View Full Version : Safeties: Wrong Side of the Ball?

04-04-2003, 11:58 AM
Safeties: Wrong Side of the ball?
To properly read this diagram, you will need to go to the following link:

To use the table, simply highlight the stream and copy; and paste at the green button at the Wei table site.

(Originally appeared in my book "The Growling Point" and has been edited for use with the WEI table)

Wrong Side of the ball?

The following situation came up during a match against Dennis Hatch in 1993. He had broken and not made a ball. I pocketed the one ball, and was left with the following:


From the look of things, I had really screwed myself, and good. My intention was to be on the other side of the 4 ball, so that I would have natural position to the three after pocketing the 2 ball into pocket A. I came up short, as is evident with what I was left with, and it was now time to find out just what I had available to me in order to escape imminent doom.

Positionally, I was dead in the center of the table, and the angle on the 2 ball was mildly severe, but I could have pocketed into the side pocket, but the route to get to the 3 ball was blocked by the lay of the 7 and 9 balls. Even if I was lucky enough to get around the 7 and 9 off that top left rail, I had the 8 to contend with, as well as the 5 ball. Running into any of these balls would spell disaster, as the 3 was locked solid on the short rail opposite of the direction my cue ball would travel. My main concern was the 7 ball. If I got caught behind the 7 ball, I'd end up in more trouble than I was in before pocketing the 2 ball.

This is where the green light went off in my decision to map out a safety. Having the cue ball run into the 7 was bad enough, but locking the cue ball behind the 7 was something I wanted to completely avoid, so why not leave the cue ball there for my opponent? The obvious target to send the 2 ball towards was the 5 ball. Accomplishing this task was much simpler than trying to come around for the 3 ball. So this is what I planned to do.


When playing safe, I recommend that you try to control the cue ball or the object ball, always try to avoid controlling both at the same time. In this exampe, we merely need to control the 2 ball. As long as it makes its way behind the 5 ball, we should be okay. The cue ball merely needs to travel in the direction as illustrated. Ideally, we want the cue ball behind the 7 ball, but coming up long or short just sets the level of difficulty for our opponent's next shot. If we come up long, the 6 also presents a problem for our opponent. Merely concentrate on getting the 2 behind the 5. As long as that is accomplished, the incoming shooter will be kicking. Another thing to point out is that not only will he be kicking, he will be kicking and sending the cue ball Away from position on the 3 ball. In all safeties, I recommend looking for ways to not only trap your opponent, but to also find ways to have him shooting away from the next ball.
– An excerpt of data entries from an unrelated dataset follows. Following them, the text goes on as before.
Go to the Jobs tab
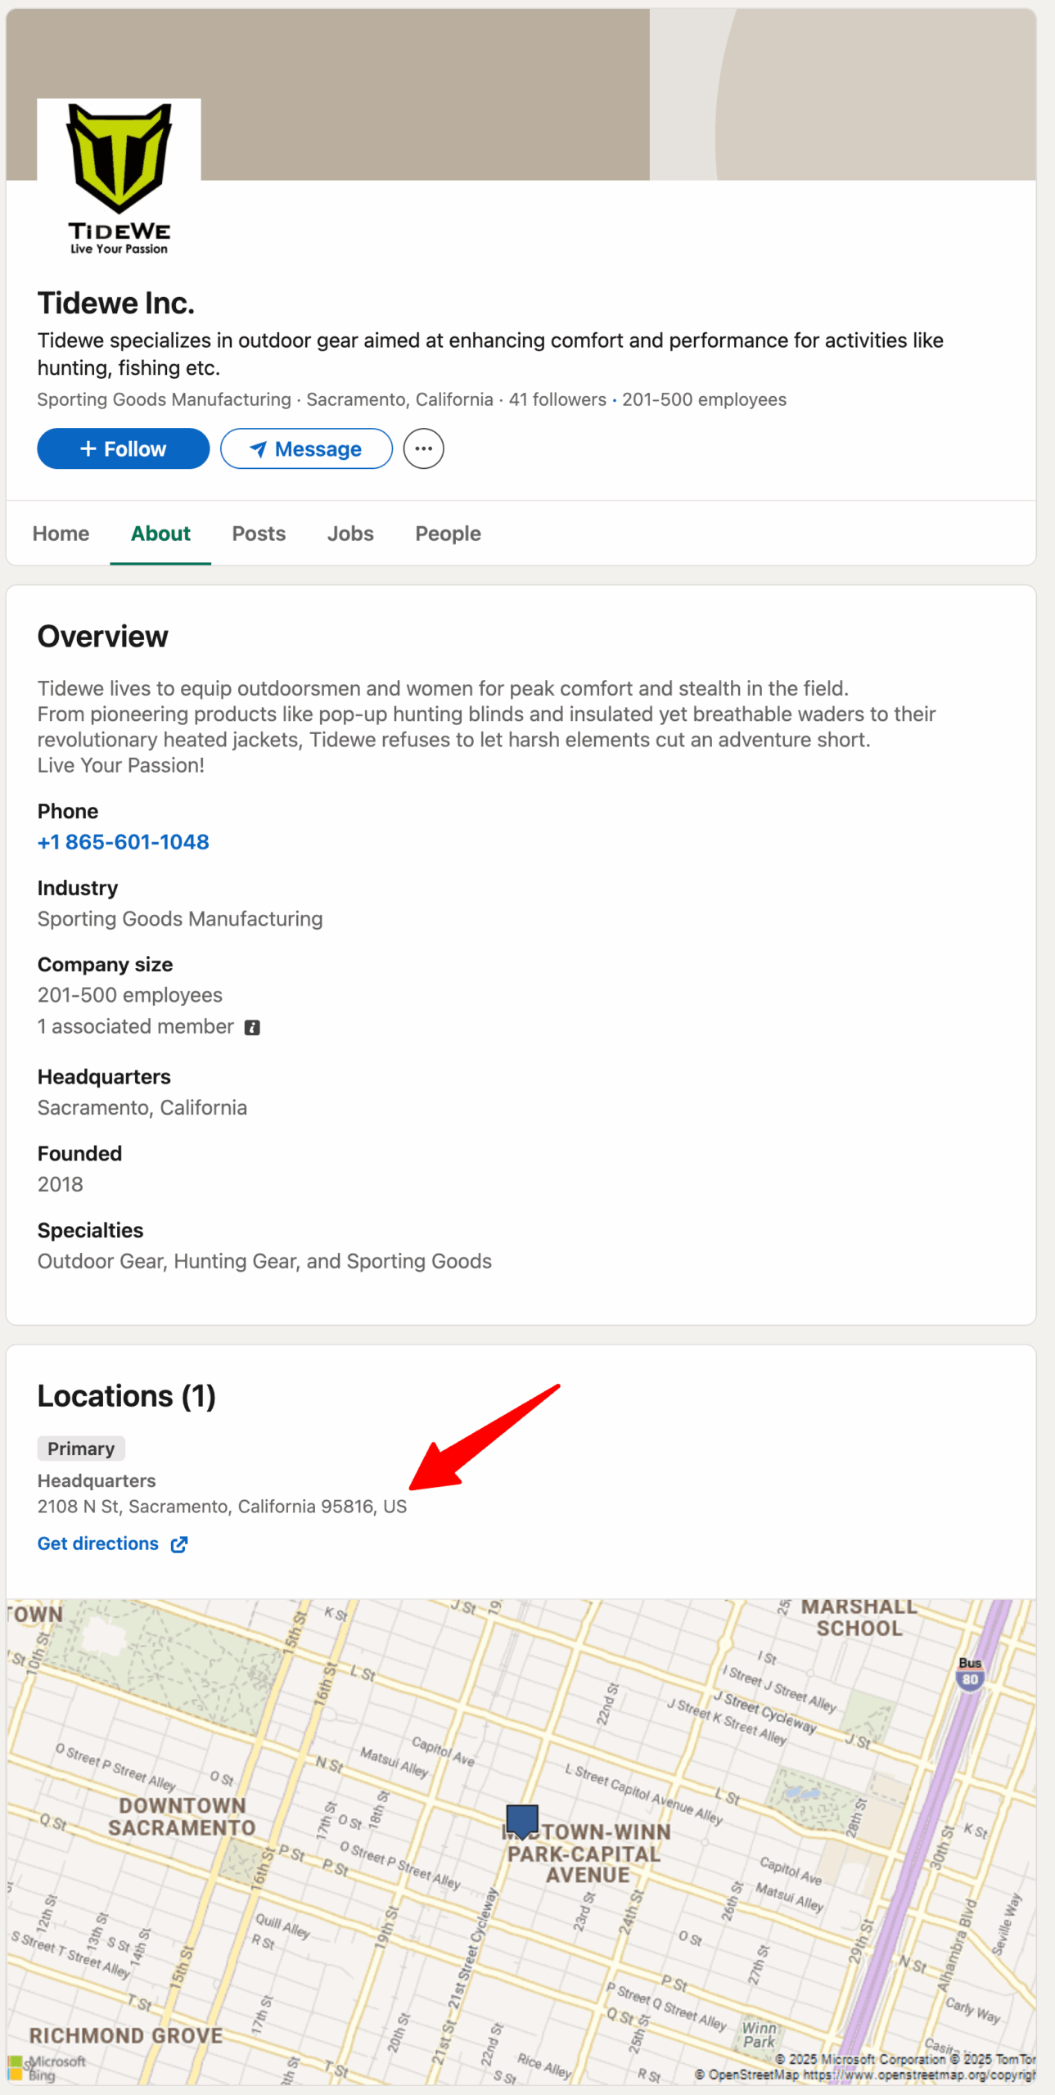This screenshot has height=2095, width=1055. point(350,534)
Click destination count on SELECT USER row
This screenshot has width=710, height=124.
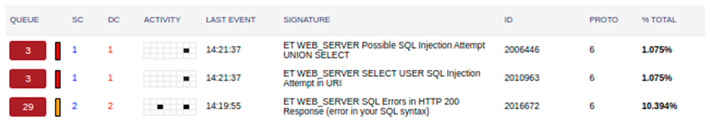pos(110,78)
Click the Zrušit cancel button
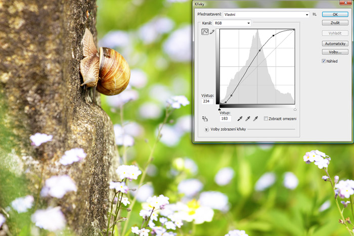The height and width of the screenshot is (236, 354). tap(335, 23)
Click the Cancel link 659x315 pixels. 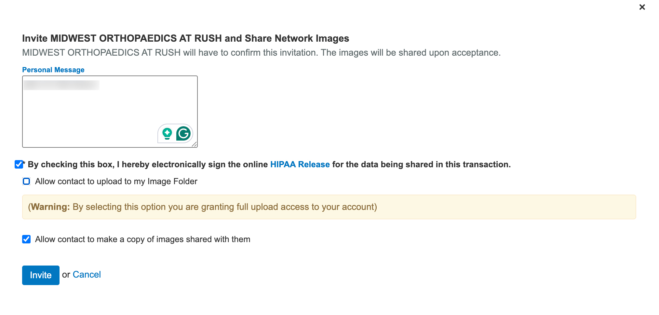coord(87,275)
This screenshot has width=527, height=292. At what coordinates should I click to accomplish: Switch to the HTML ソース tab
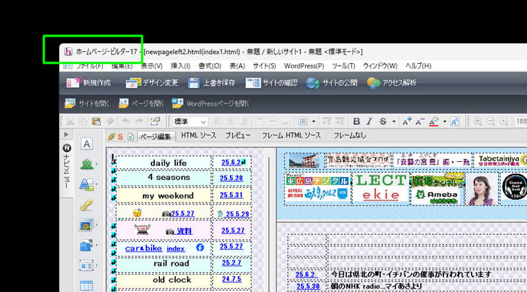click(x=198, y=135)
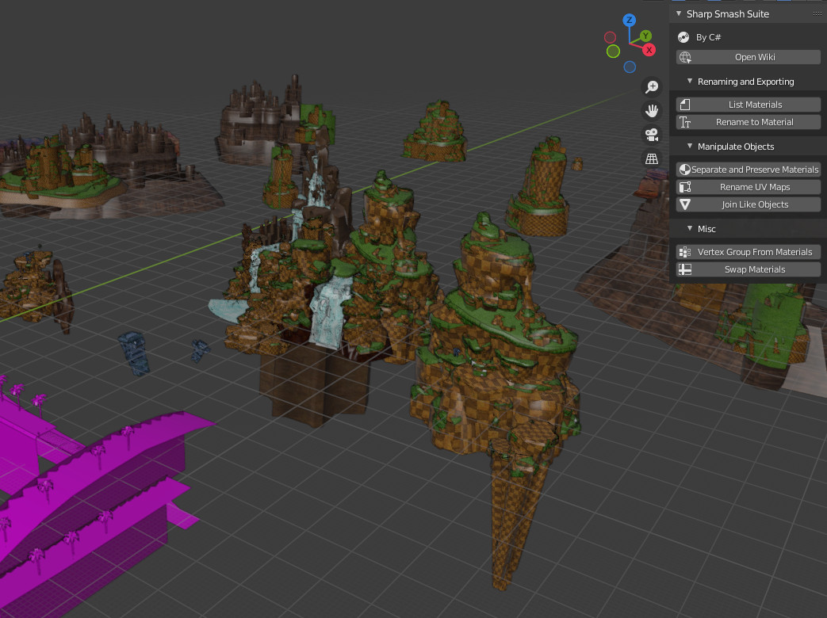827x618 pixels.
Task: Click the List Materials button
Action: (748, 105)
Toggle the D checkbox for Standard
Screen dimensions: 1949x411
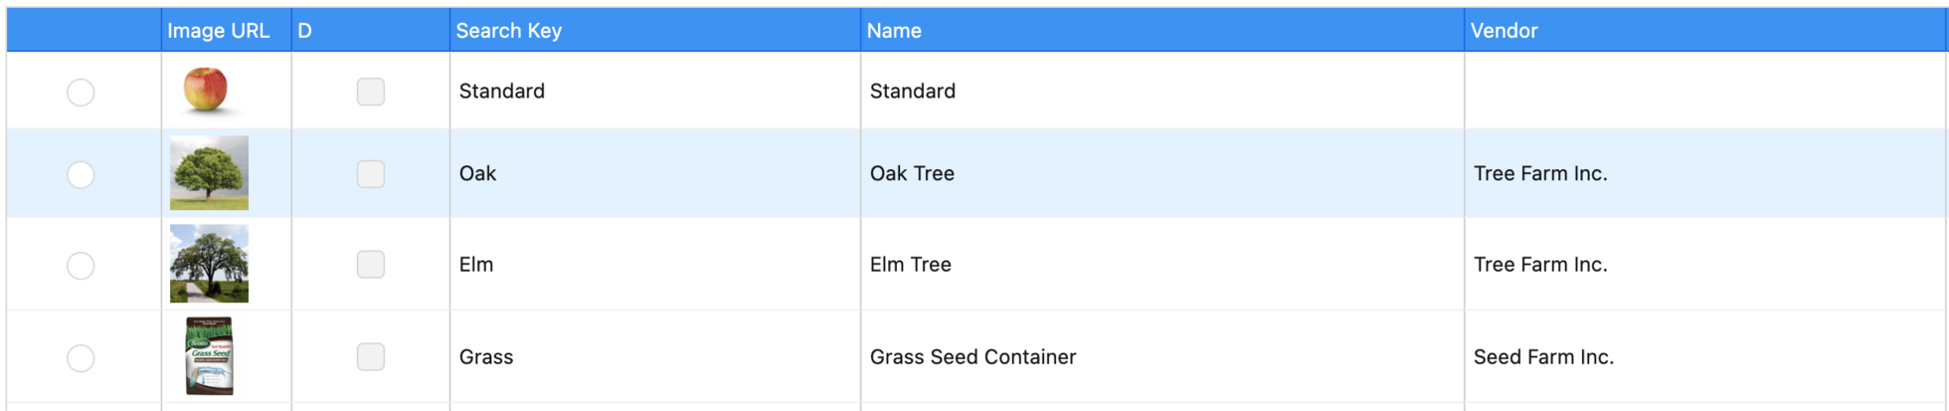(371, 92)
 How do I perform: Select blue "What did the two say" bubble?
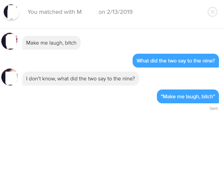pos(175,61)
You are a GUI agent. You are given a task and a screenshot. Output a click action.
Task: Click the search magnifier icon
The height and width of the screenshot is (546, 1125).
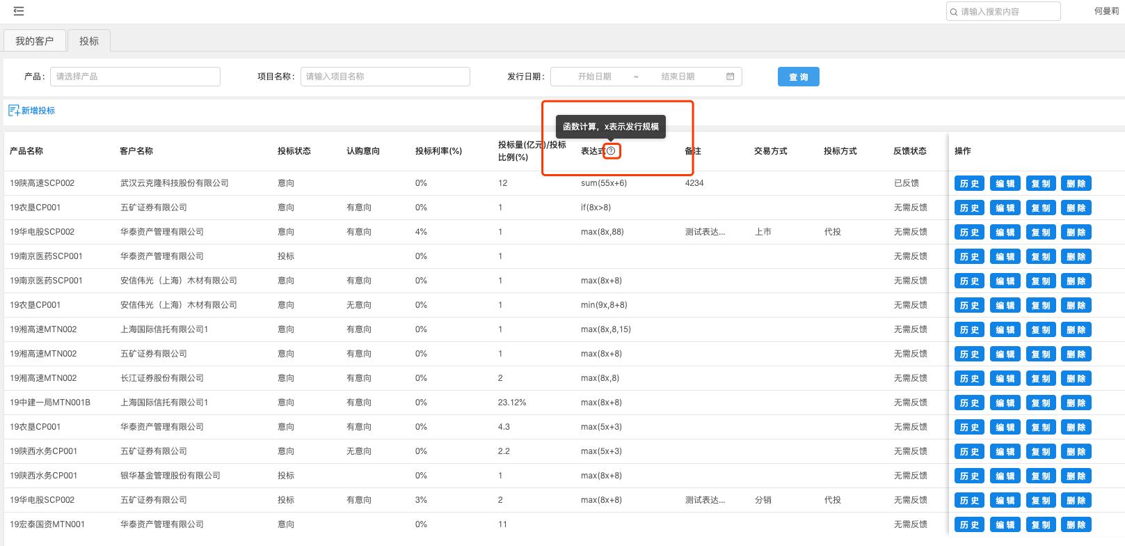pos(954,12)
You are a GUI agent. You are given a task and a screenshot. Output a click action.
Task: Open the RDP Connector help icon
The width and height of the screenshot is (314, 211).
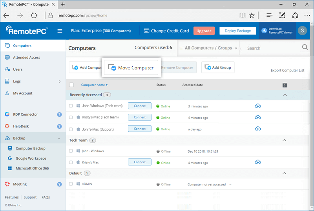tap(59, 115)
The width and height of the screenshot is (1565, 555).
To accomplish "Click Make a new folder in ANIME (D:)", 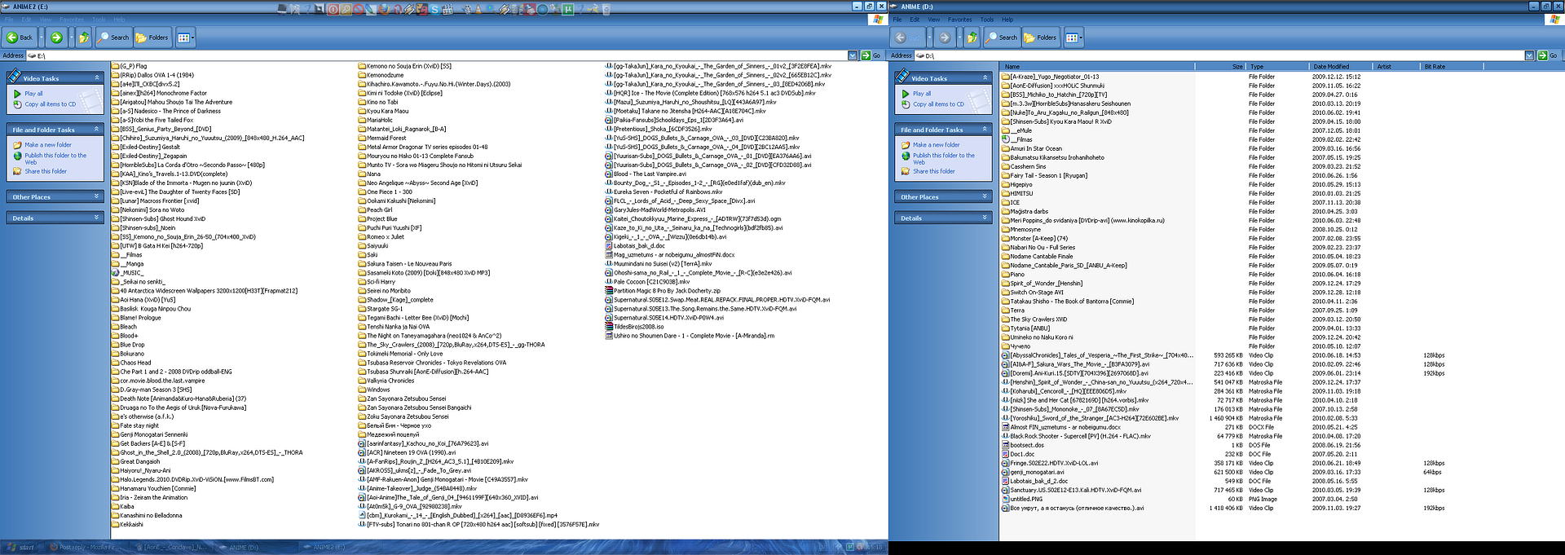I will [936, 145].
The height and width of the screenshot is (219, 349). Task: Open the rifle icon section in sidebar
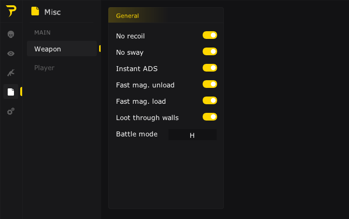[11, 73]
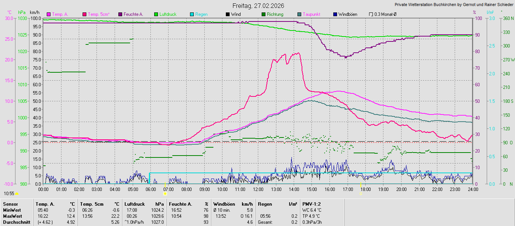Click the teal Taupunkt legend square
Screen dimensions: 515x226
pos(299,14)
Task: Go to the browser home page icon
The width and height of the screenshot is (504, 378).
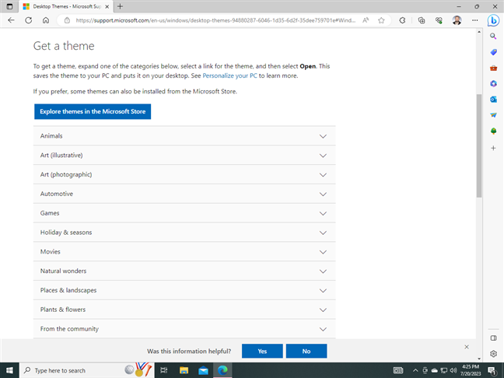Action: click(x=46, y=20)

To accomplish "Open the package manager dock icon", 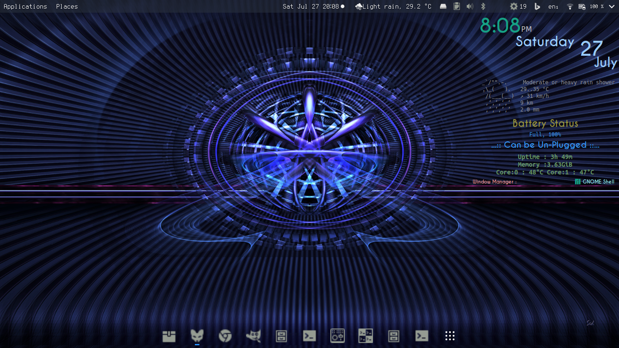I will click(x=169, y=336).
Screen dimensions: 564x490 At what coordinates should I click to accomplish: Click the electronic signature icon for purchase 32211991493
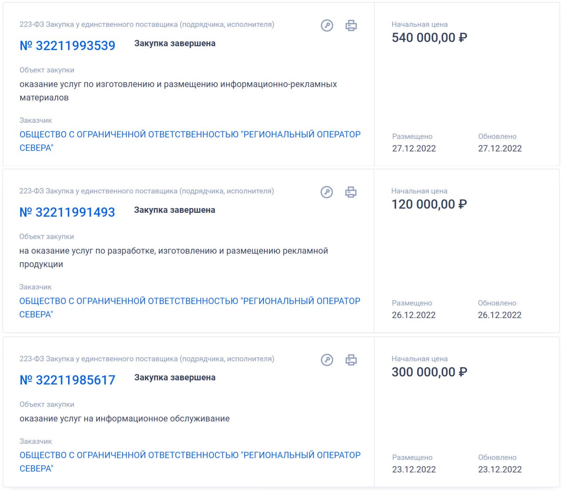tap(327, 192)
This is what I left Dennis:

I cannot stress how easy this was to accomplish. He was not able to jump, and though there are some pretty crazy multi-rail kick options there, none of them are high percentage shots. Even if somehow he makes contact with the 2 ball legally, chances are that I will be able to hit it quite easily after that. If he fails to make contact with the 2 ball, I have ball in hand, and I have a wide open table. Dennis was unable to make contact with the 2 ball, and I earned myself a game. What started out as a critical error, was ultimately used to my advantage. Getting angry and mulling over the fact that I came up short on the 2 ball would have solved nothing.

Many players try to create clusters, or tie up balls, not realizing that once clusters are made, they need to be broken up again. If I had chosen to do that in this situation, I might have not had the wide open opportunity when I got ball in hand. Find what is easiest to accomplish, and don't just trap him, trap him real good! The emotions that come with helplessness breed more negative emotions for my opponent, and I want him to experience all of them. In this particular situation, that one decison bought me about three games, and bought my opponent about 10 minutes of sitting in the chair mumbling expletives.
Blackjack David Sapolis

04-04-2003, 12:39 PM
Where were you last night when I needed you???? /ccboard/images/graemlins/grin.gif

Hopefully my safety game gets better and I lose that "I can sink that shot" mentality. Sure I make the shot, but leave myself increasingly worse shape until I'm screwed.

This type of post does help Dave, thanks!

04-04-2003, 01:49 PM
Wow! You remembered a table layout from 10 years ago??? I can't remember last night.

Nice thread though. This shot does come up quite often.

04-04-2003, 02:17 PM
Wow! You remembered a table layout from 10 years ago??? I can't remember last night.


Actually, this excerpt is almost 10 years old as well. It is an exceprt from one of my books "The Growling Point". When I played, I made sure to diagram and take notes immediately after my matches. This way I would identify key point in the match, or work on mistakes, revist errors, or missed shots. At first remembering the intricate details is difficult and fuzzy, but with practice, it becomes quite simple. I had a traveling partner that would diagram table layouts for me during my matches. In 1992, I began videotaping my matches which made it quite easy to re-create many of the instances that occurred positively or negatively. The match described here was a great confidence booster as I was returning back to competition after battling cancer.